A PM começou a investigar o caso depois que peritos do Instituto de Criminalística Carlos Éboli registraram suposta ameaça por militares.
Em um mês, haverá nova audiência no 1º Tribunal do Júri. “A PM não tem competência para apurar homicídio. O IPM não vai influenciar”, acredita a promotora Viviane Tavares Henriques. Já o advogado dos réus, Nélio Andrade, vai explorar o resultado do inquérito na defesa: “Vamos levar as testemunhas ouvidas no IPM para depor no júri. Quero novas perícias idôneas”.
Pai de jovem também foi a campo
Os desencontros das investigações das polícias Civil e Militar e a iniciativa do advogado de defesa, Nélio Andrade, de procurar testemunhas fizeram com que Celso Franco, pai da engenheira Patrícia, também decidisse sair em busca de informações por conta própria. Em agosto de 2009, ele gravou uma conversa com uma das principais testemunhas ouvidas pela PM. O diálogo foi atestado pelo perito Ricardo Molina de Figueiredo e anexado ao processo.
Para o pai da engenheira, a testemunha mentiu no depoimento que prestou à PM no qual revelava que Patrícia teria sido levada por traficantes da Rocinha. “Ele demonstrou que não conhecia a minha filha e deu informações erradas sobre a roupa que ela usava e o carro dela. Tenho certeza de que ele mentiu”, desabafa o pai da engenheira.

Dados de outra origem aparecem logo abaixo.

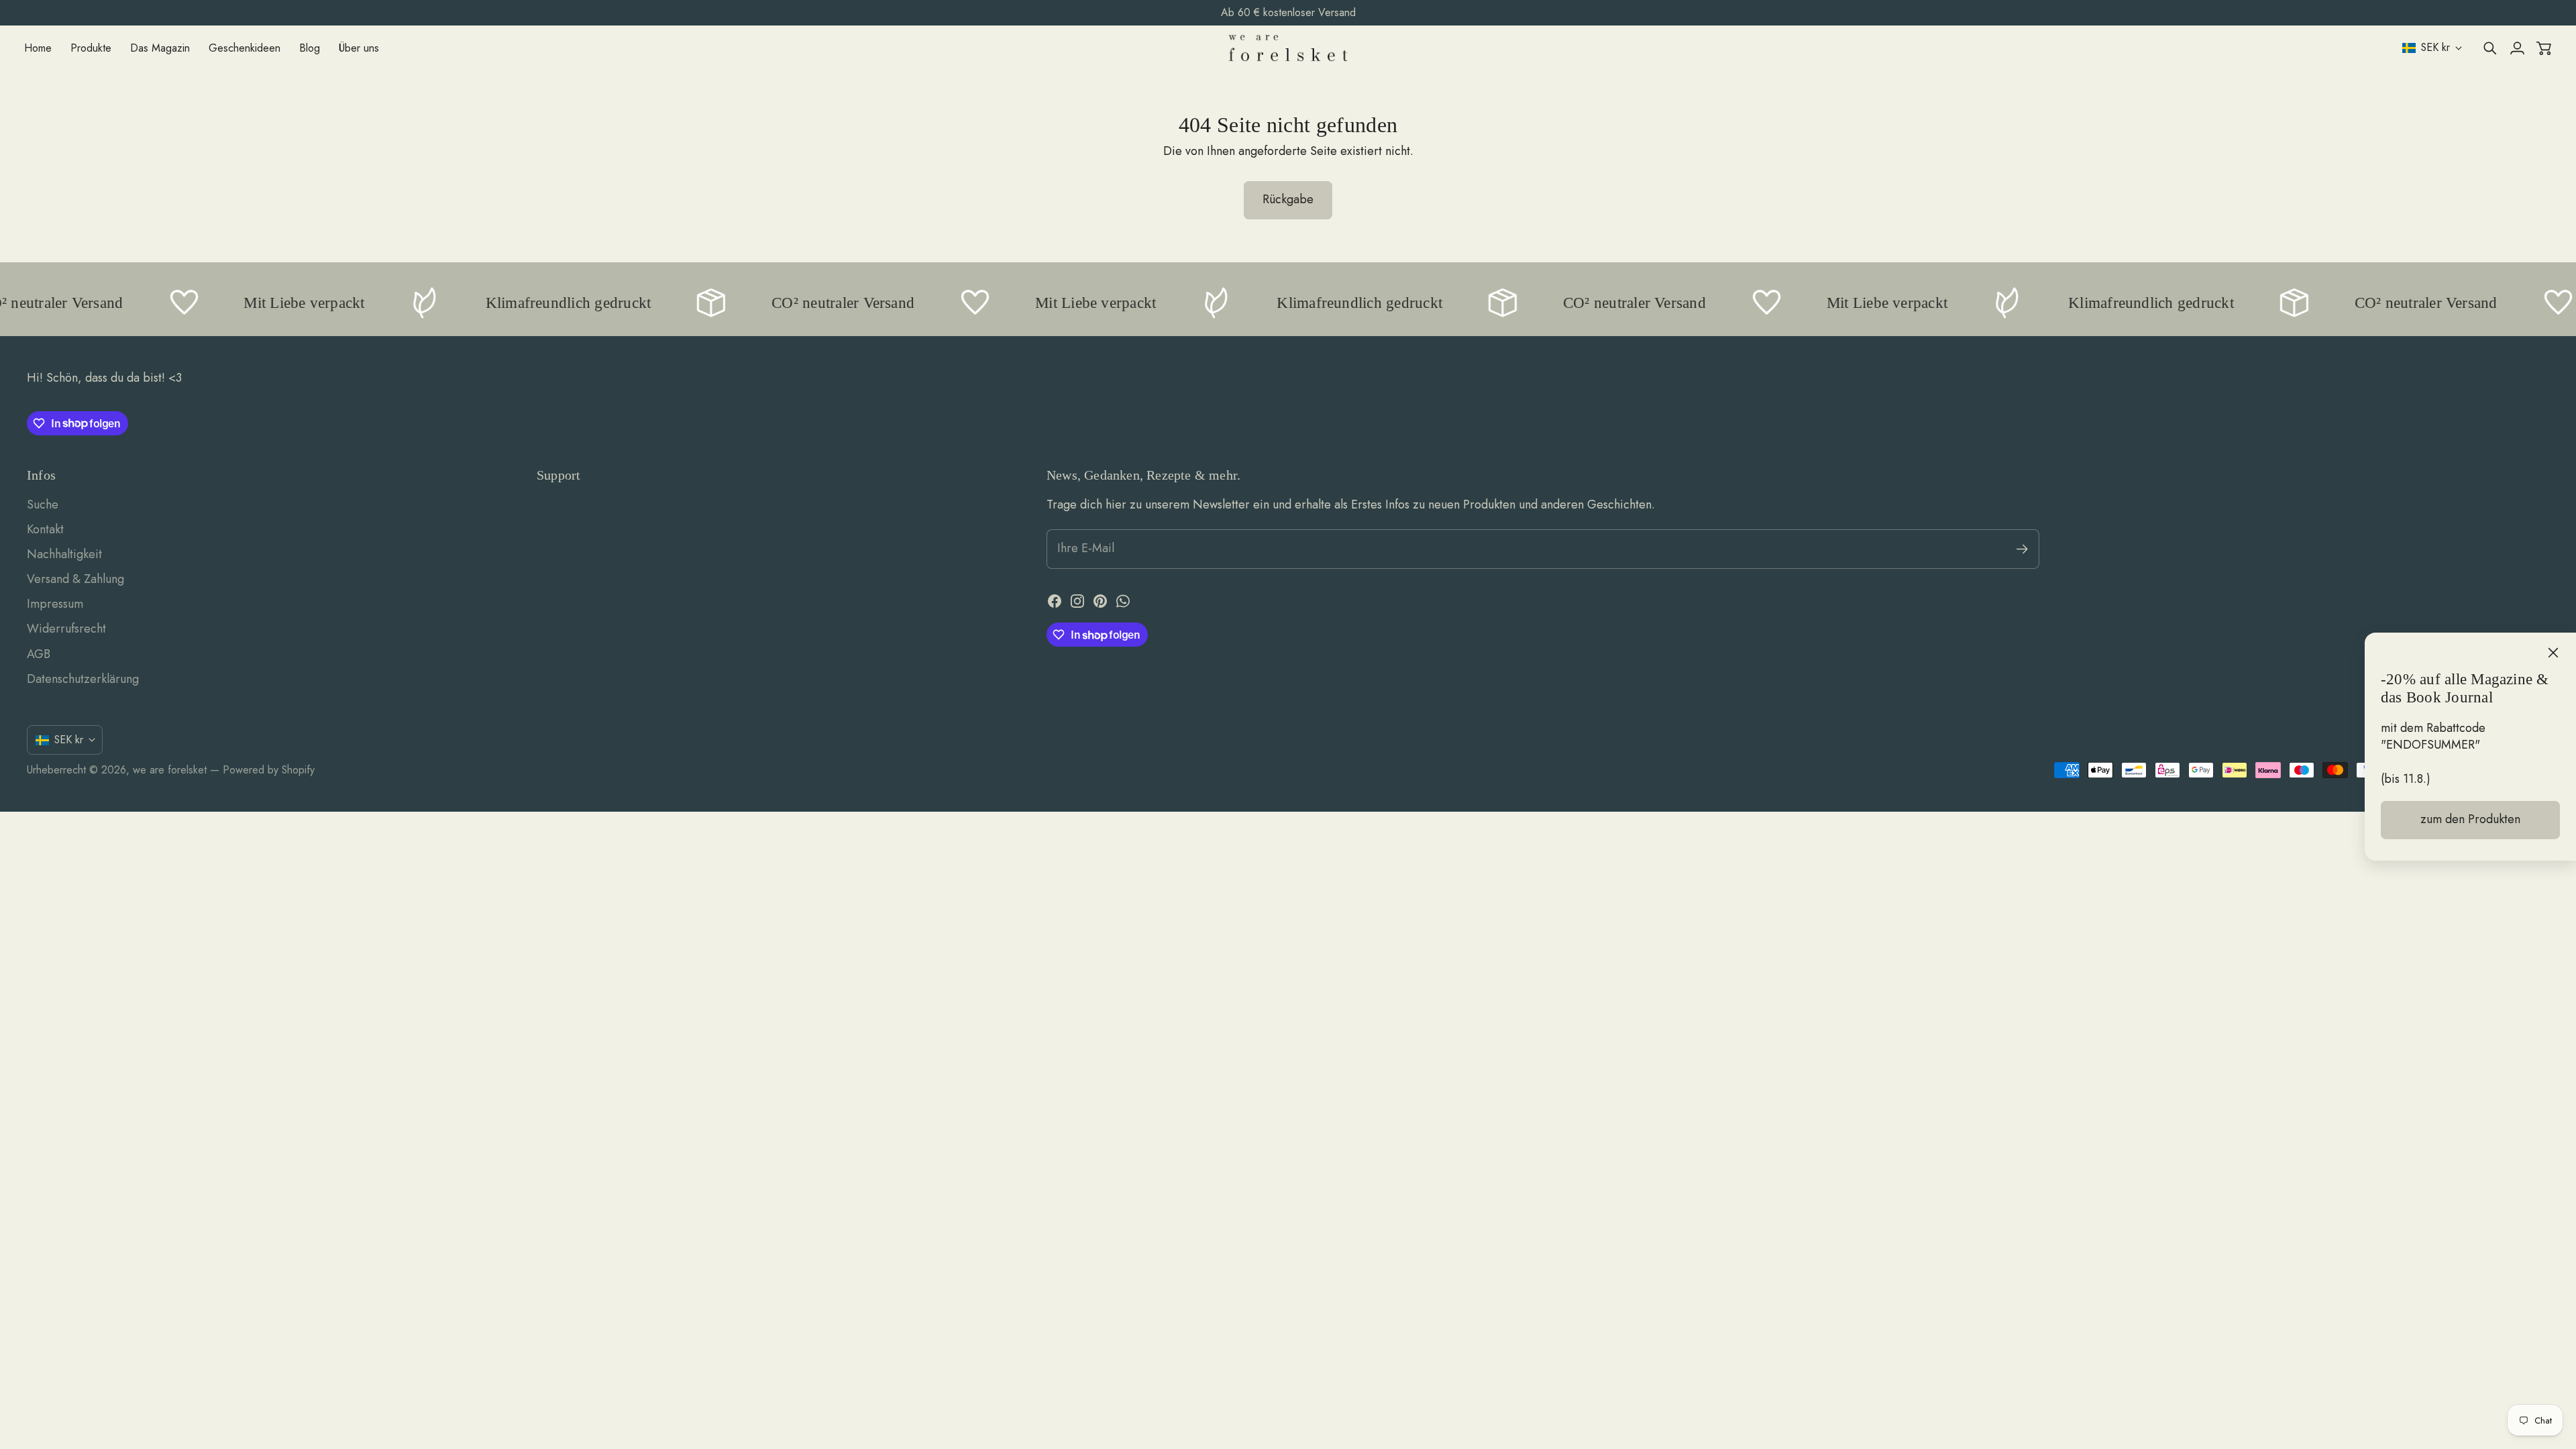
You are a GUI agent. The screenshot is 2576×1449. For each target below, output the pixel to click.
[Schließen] (2553, 653)
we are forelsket (170, 769)
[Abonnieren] (2022, 549)
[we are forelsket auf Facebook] (1054, 601)
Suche (42, 504)
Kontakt (45, 529)
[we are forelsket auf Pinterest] (1100, 601)
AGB (38, 654)
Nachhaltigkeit (64, 554)
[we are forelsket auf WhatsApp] (1123, 601)
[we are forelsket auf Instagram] (1077, 601)
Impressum (55, 603)
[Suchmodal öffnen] (2490, 48)
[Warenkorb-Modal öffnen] (2543, 48)
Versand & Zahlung (75, 579)
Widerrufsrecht (66, 628)
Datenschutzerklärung (83, 679)
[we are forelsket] (1288, 47)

Celso ressalta ainda que a filha dele nunca usou drogas, ao contrário do que consta no IPM. Na conversa, a testemunha disse a Celso que traficantes da Rocinha fizeram ligação anônima para a PM, avisando que uma mulher fora sequestrada e o carro dela passaria pelo Túnel do Joá.
Dois anos após o desaparecimento de Patrícia, mesmo sem o corpo, a família está certa de que ela foi morta. O advogado Alexandre Dumans diz que a família só busca a verdade. “Não há vingança. Eles gostariam que pelo menos fosse encontrado um dente dela”, afirma. Dumans espera que se os PM forem analisados por júri popular, revelem o paradeiro do corpo da engenheira.

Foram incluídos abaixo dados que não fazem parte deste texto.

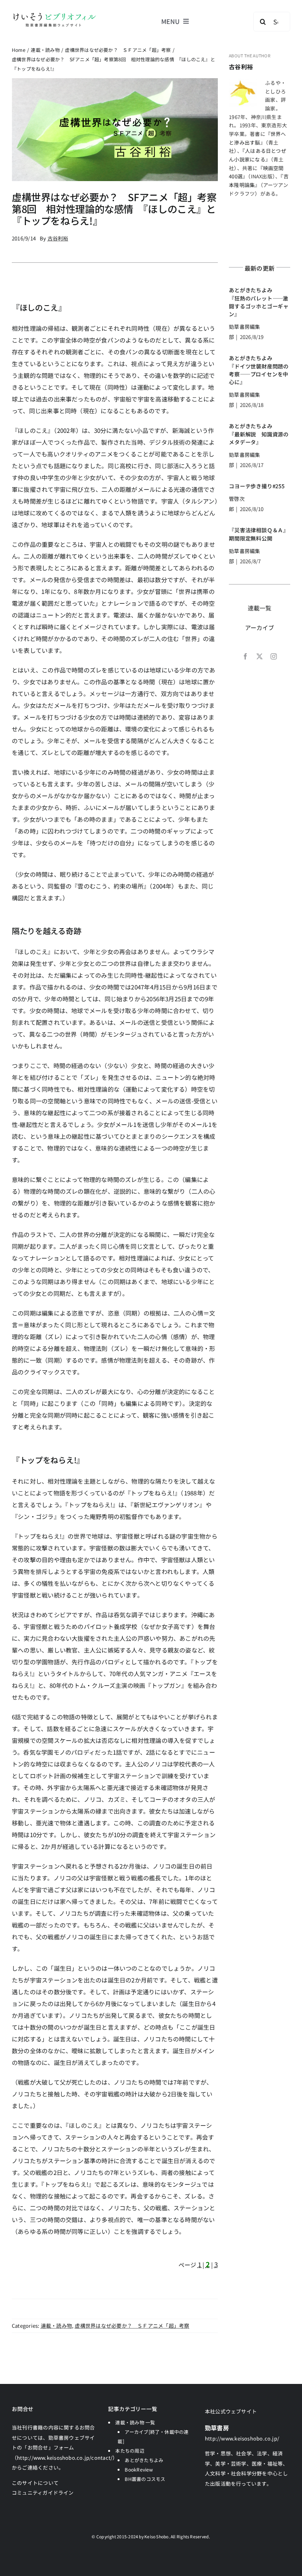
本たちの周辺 (129, 2450)
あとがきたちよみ (144, 2460)
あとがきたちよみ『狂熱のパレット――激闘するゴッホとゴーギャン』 (259, 302)
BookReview (139, 2469)
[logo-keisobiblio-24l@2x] (54, 15)
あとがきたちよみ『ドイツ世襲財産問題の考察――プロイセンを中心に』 (259, 370)
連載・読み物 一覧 (135, 2422)
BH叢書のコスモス (145, 2478)
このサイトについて (35, 2482)
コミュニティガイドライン (43, 2492)
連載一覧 (260, 608)
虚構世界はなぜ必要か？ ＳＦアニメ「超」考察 (132, 2325)
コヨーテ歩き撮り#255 (257, 486)
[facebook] (245, 656)
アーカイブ (259, 627)
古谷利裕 (241, 66)
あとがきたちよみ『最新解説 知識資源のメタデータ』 (259, 434)
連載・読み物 (56, 2325)
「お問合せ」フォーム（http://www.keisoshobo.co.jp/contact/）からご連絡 (65, 2457)
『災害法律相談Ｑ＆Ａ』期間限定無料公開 (259, 534)
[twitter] (259, 656)
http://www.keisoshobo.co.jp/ (242, 2438)
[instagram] (274, 656)
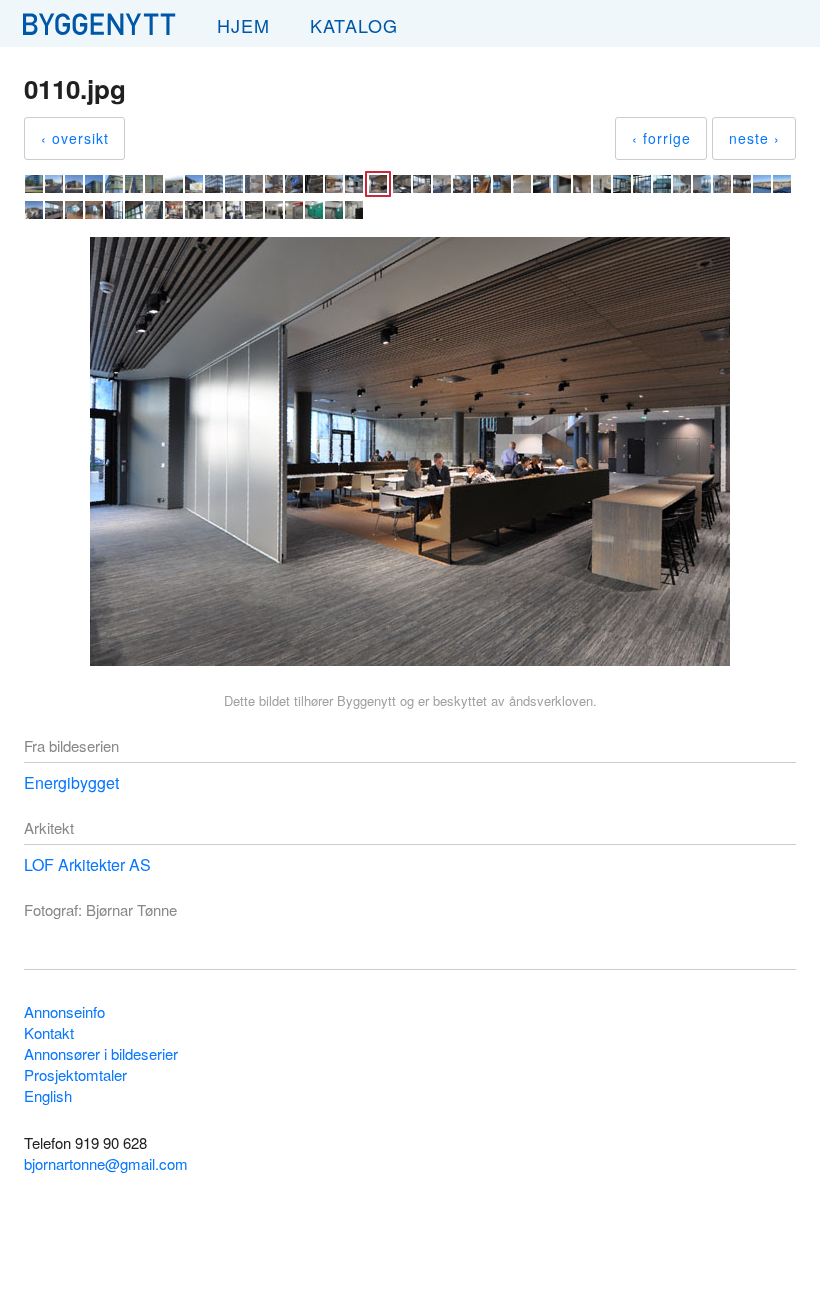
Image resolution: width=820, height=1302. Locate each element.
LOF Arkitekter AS (87, 864)
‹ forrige (661, 138)
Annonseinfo (64, 1011)
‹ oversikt (75, 138)
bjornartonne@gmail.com (106, 1163)
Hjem (243, 25)
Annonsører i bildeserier (101, 1053)
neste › (754, 138)
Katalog (354, 25)
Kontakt (49, 1032)
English (48, 1095)
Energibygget (71, 782)
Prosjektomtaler (75, 1074)
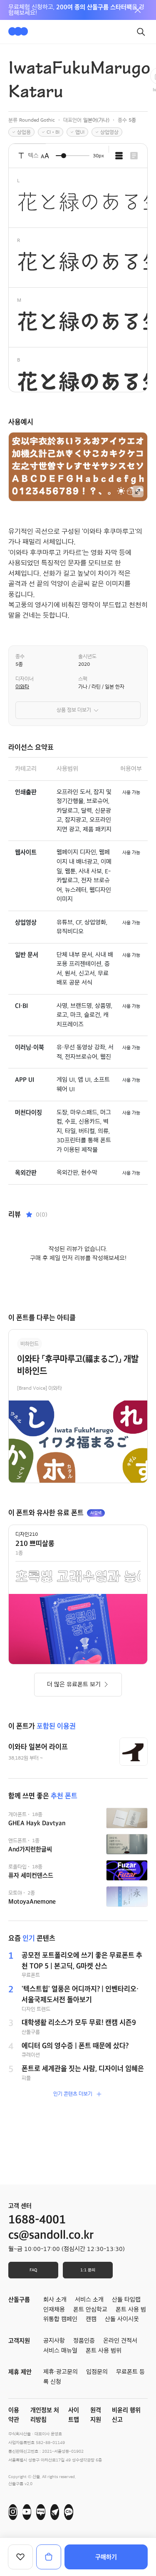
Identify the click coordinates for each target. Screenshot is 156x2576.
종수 (20, 656)
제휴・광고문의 (60, 2372)
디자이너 (24, 678)
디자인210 (26, 1534)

Divergências beneficiam a defesa dos acusados
Para o advogado Luiz Flávio Gomes, especialista em Direito Penal, divergências entre as investigações das polícias Civil e Militar podem beneficiar os acusados. “Esse comportamento das polícias é favorável à defesa. Em geral, os júris começam com os réus vencendo por 1 x 0. Ainda mais em um caso onde há denúncia de homicídio sem o corpo. Para a condenação, as provas terão que ser muito bem explicadas”, avalia Gomes.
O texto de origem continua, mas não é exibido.